* Work to complete:
Which lines mention "icon"? Show each one from the listing.

——

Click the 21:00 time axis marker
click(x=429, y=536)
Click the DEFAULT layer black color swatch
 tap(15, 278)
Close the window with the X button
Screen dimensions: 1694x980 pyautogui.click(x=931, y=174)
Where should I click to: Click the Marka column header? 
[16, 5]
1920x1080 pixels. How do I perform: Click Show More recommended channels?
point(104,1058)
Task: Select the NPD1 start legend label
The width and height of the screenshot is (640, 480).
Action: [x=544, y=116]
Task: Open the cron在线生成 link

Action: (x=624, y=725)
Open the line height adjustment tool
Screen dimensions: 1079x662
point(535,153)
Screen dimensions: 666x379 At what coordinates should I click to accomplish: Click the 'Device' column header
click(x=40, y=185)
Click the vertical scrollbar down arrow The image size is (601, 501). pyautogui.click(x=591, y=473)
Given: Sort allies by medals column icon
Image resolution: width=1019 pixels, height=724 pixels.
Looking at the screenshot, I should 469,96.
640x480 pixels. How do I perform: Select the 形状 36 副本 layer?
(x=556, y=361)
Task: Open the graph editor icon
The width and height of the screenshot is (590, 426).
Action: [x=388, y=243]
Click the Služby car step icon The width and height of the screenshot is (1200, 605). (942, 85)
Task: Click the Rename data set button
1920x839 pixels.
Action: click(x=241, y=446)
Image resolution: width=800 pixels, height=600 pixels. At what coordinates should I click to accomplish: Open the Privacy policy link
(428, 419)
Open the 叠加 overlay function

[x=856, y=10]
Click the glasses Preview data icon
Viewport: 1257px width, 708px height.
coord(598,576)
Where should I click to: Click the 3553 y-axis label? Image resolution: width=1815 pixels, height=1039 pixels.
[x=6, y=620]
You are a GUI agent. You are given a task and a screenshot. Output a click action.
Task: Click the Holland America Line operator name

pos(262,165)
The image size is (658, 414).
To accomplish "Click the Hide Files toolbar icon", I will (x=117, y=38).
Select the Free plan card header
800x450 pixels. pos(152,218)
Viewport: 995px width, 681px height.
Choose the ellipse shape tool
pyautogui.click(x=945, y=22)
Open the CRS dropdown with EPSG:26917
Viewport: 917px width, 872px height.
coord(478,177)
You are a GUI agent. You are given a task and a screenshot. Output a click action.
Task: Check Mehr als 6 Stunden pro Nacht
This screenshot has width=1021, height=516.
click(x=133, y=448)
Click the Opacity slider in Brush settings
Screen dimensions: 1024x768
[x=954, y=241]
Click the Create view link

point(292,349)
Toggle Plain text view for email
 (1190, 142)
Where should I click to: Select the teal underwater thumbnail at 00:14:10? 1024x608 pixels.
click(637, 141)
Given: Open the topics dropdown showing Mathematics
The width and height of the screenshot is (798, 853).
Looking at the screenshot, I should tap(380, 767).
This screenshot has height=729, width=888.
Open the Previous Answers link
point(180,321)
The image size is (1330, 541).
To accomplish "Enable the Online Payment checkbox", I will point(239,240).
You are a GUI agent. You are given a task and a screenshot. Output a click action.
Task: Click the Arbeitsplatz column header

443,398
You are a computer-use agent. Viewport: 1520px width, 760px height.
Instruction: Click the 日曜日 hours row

——

* Response below:
Given: Sort allies by medals column icon
Task: Open the graph editor icon
Click the Služby car step icon The width and height of the screenshot is (1200, 605). (942, 85)
Click the glasses Preview data icon
To accomplish "Click the Hide Files toolbar icon", I will (x=117, y=38).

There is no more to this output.